Shattuck has waived potentially lucrative revisions to his pension plan and given up virtually all other compensation that would be triggered by the merger. The extraordinary givebacks are in addition to Shattuck's earlier agreement to waive a potential $15 million severance payment if he were fired from the company and give about $14.7 million worth of other pretax merger-related compensation to charity.
Under the terms of an agreement Shattuck signed in December, the merger would have waived service requirements under Constellation's executive pension plan and caused him to be treated as a lifetime employee - even though he has worked for the company only a handful of years.
The pension would have paid more than $2 million a year for the rest of his life, beginning at age 62. The agreement also would have allowed him to take the pension payout as a lump sum when he left Constellation.
The documents filed yesterday also show that Shattuck has waived the right to receive a payment equal to three times his roughly $1 million annual bonus if he were fired in the first two years of the merger.
However, Shattuck, who made $9.3 million in total compensation last year, still holds tens of millions in Constellation stock and options. Those holdings include a $43.5 million paper profit that Shattuck earned in December by exercising options awarded in previous years. The company says Shattuck did not realize any cash from the transaction because he still holds the shares.
Shattuck and other top executives were asked to exercise the options to minimize taxes that would be triggered by the merger.
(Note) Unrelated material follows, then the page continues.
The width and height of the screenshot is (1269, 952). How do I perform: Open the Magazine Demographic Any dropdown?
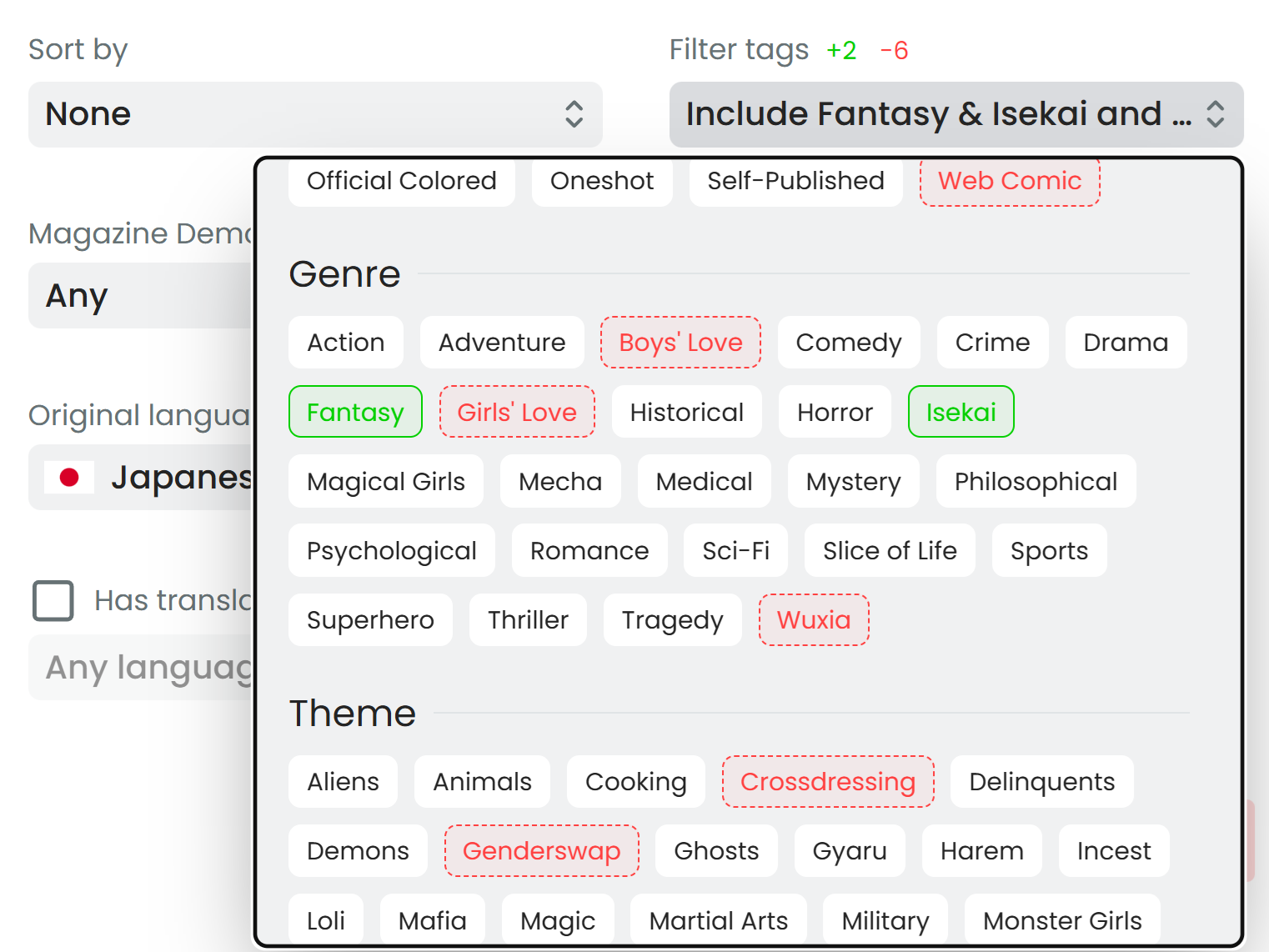click(139, 296)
He also has struck a three-year employment agreement that will pay him at least $5 million in salary in the first year after the merger, and $2.5 million in the two years after that. The agreement also says that Shattuck, who will be executive chairman of the merged company, cannot make less than FPL Group's Lewis Hay III, who will take over as chief executive officer of the combined company.
The merger will create a fast-growing utility and energy marketing company with 45,000 megawatts of generating capacity and $57 billion in combined assets. In Constellation, FPL will be getting the nation's biggest seller of power to big industrial users and consumers in markets that allow competition.
The new company will retain Constellation's name and be incorporated in Maryland. But the company will maintain dual headquarters in Juno Beach and Baltimore for at least five years.
Shattuck and Hay, who serve on the board of directors for Capital One, began discussing the deal in May 2005 after examining rapid changes in the energy business. That touched off a series of meetings and phone calls throughout the summer and fall. Executives revealed later that the negotiating teams began to refer to the deal as "Project Nascar."
The deal was approved by each company's board of directors Dec. 16, with the deal becoming public Dec. 19.
The smooth regulatory approvals expected in December quickly gave way to a political maelstrom in Maryland over electric rates. The issue dominated the regular General Assembly session and last week's special session and has emerged as the primary attack line in the developing gubernatorial campaign.
The merger must secure approval from a new PSC, which lawmakers have ordered to take a hard look at the deal in hopes of extracting consumer-friendly concessions from the companies.